Mais recentemente, o nazismo e outros nacionalismos fizeram a marcação da diferença em relação ao outro pela cor da pele, pelo ‘pingo de sangue’ (retomando a tradição da Santa Inquisição…), pela variação da etnia, como a cigana, ou pela hoje comummente designada orientação sexual, entre outras.

 É justamente a discriminação contra a população Roma (‘cigana’) que continua a preocupar a ECRI (Conselho da Europa), segundo o Relatório Anual de 2022 (“…it is high time to take effective action to encourage Roma and witnesses to police abuse to come forward, provide them with appropriate support and ensure better police” accountability.
O mesmo se pode dizer quanto à discriminação baseada na orientação sexual ou na identidade de género, cuja relevância e gravidade a ECRI parece querer testar face aos mecanismos legais que já rejeitaram verdadeiramente o respeito e a produção de normas de tipo ‘recomendação’ sobre o assunto. («In 2023, ECRI is committed to adopt a new General Policy Recommendation on intolerance and discrimination against LGBTI people.»)

O racismo é um dos sistemas de poder que as sociedades contruíram ao longo do tempo para acentuar e pseudo-justificar as desigualdades sociais. Nas nossas sociedades há múltiplos outros, como o de classe, de género, religião, cultura, tradições, hábitos de vida, sobrepondo-se, multiplicando-se e interseccionando-se diferentemente, conforme o contexto socio-histórico. 

A chamada de consciência para essa interseccionalidade, como hoje tendemos a dizer, na esteira de Kimberley Krenshaw, na verdade surge alguns anos antes, curiosamente, no contexto do Congresso dos Povos do Leste organizado pelos bolcheviques em Baku, Azerbaijão, no ano de 1920. 

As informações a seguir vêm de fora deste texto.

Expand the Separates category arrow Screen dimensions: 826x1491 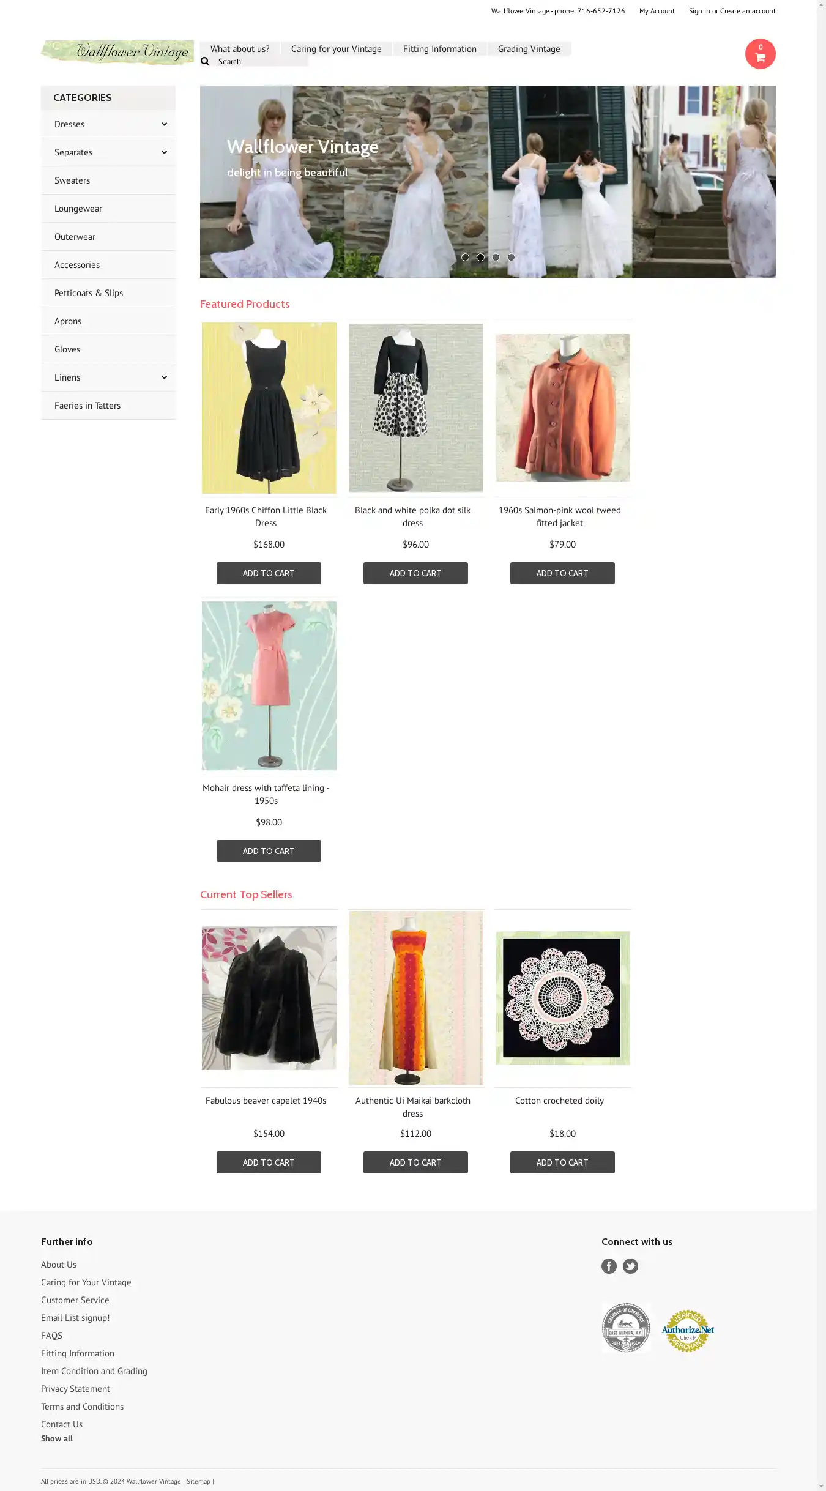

Sendo o primeiro evento público em que o movimento comunista internacional tentou articular no mesmo discurso político as categorias de classe, género e raça, há uma interessante ‘prefiguração’ do que hoje designamos por “interseccionalidade” (Brigitte Studer, citada por Enzo Traverso, Revolution. An Intellectual History 2021, Verso, p. 429).